En nuestra sociedad, que es una de las más injustas en el mundo, se han incrementado de manera exponencial las manifestaciones, y obviamente el intento de acotarlas y regularlas, cuestión que no ha proliferado del todo. Pero a pesar de ello, se observa ambigüedad en las leyes mexicanas que regulan este derecho, lo que da paso a que la interpretación de “ilegalidad” que le dan las autoridades, prevalezca por lo menos como argumento para desvirtuar este importante instrumento de defensa ante los abusos, excesos o falta de cumplimiento de las obligaciones constitucionales por parte de los gobernantes.

En el caso que nos ocupa, es evidente que la poderosa palabra del Presidente convierte en bloqueo, chantaje o falta de respeto lo que es una petición de atención, ante la negativa de solución por parte de las dependencias involucradas en la problemática de los maestros de la CNTE, quienes son señalados como los únicos manifestantes, absolutizando de manera tramposa la manifestación, a la que asistió personal médico que trabajó durante la pandemia y que fue despedido, personal médico del ISSSTE y normalistas, entre otros grupos. 

Este es un claro ejemplo de que las leyes en las democracias como la nuestra, son siempre un instrumento en favor de las clases poderosas y sus gobiernos. La ambigüedad permite que la interpretación sea determinada por el poder de los implicados. Por ello en nuestra sociedad basta con que la autoridad en turno declare tal o cual exigencia social como un abuso.

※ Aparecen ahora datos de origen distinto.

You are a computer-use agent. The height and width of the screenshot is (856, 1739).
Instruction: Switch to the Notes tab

El López Obrador que hoy vemos, no es el que realizó múltiples bloqueos en Tabasco y causó pérdidas millonarias a Pemex y la CFE, que además, sostuvo un plantón por seis meses en la capital del país por un supuesto fraude electoral, para posicionar su papel de opositor, capitalizando así la solidaridad de los relegados y maltratados por ese gobierno represor. Su interés pues, fue político, pero ahora el critica de tener intereses políticos a todos los que cuestionan o exigen su atención, sin que para demostrar sus dichos, presente las pruebas o por lo menos los argumentos que demuestren estas ilegítimas demandas. 

Debemos magnificar el peligro que se cierne sobre nosotros, porque el Presidente, irresponsablemente, genera condiciones en las que no se tiene el control de una masa amorfa de ciudadanos que reclaman atención, poniendo en peligro a su persona y a la ciudadanía por el interés mediático de parecer cercano al pueblo, lo cual es una provocación a la violencia. Además, sus declaraciones, dada la investidura y el papel que representa, por estar al frente de las instituciones de gobierno y los cuerpos de seguridad, poseen un poder ilimitado que intimida y reprime por ese simple hecho a quien señala y acusa.

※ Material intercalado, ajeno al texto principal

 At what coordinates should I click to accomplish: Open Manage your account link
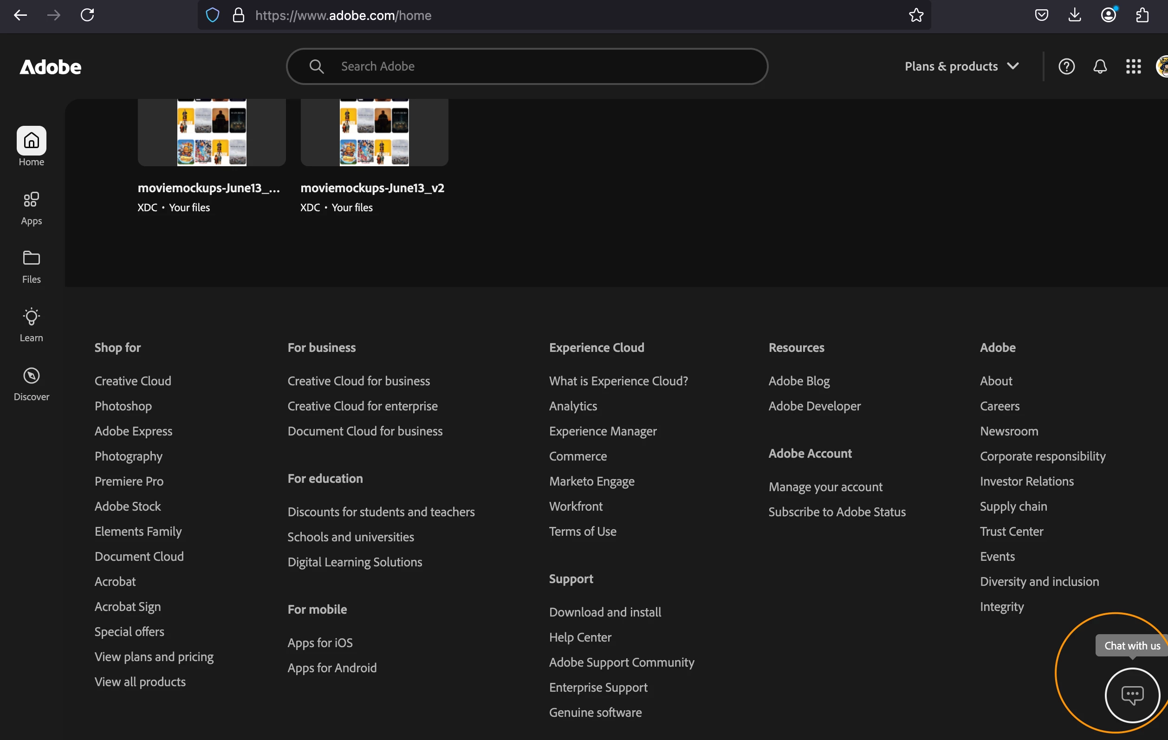825,486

La crisis generalizada de nuestra sociedad, incluye necesariamente una crisis política. Obrador sabe que sus discursos son cada vez menos efectivos para esconder el fracaso de su gobierno, por ello, se apresta a enfrentar a los manifestantes para intimidar y empezar a colocar en el discurso público los supuestos excesos de éstos. Al igual que ha combatido a sus detractores acusándolos de conservadores, imponiendo su poderosa palabra por sobre hechos y argumentos reales, ahora se le verá combatir a las masas que se inconforman por la difícil situación que viven, esgrimiendo eso que llama su “derecho a protestar”.

Solo la unión y organización de las crecientes masas relegadas y afectadas por la política de la 4T, harán que la ley deje de ser letra muerta. Porque por más que los gobernantes, cada vez menos democráticos en nuestro país, intenten delimitar nuestros derechos constitucionales con sus omnipotentes argumentos y su autoritaria palabra, no podrán eliminar la única prueba de verdad, la realidad y los hechos concretos.

La fuerza organizada tiene que obligar a las autoridades a que demuestren que han cumplido con tal o cual demanda, que han atendido tal o cual problema político y social, como corresponde a sus obligaciones constitucionales y que, cuando esgriman que éstas no son legítimas y genuinas, lo demuestren con hechos concretos. El limite entre una genuina demanda social y la calumnia de los gobernantes debe ser definido por nuestra fuerza social.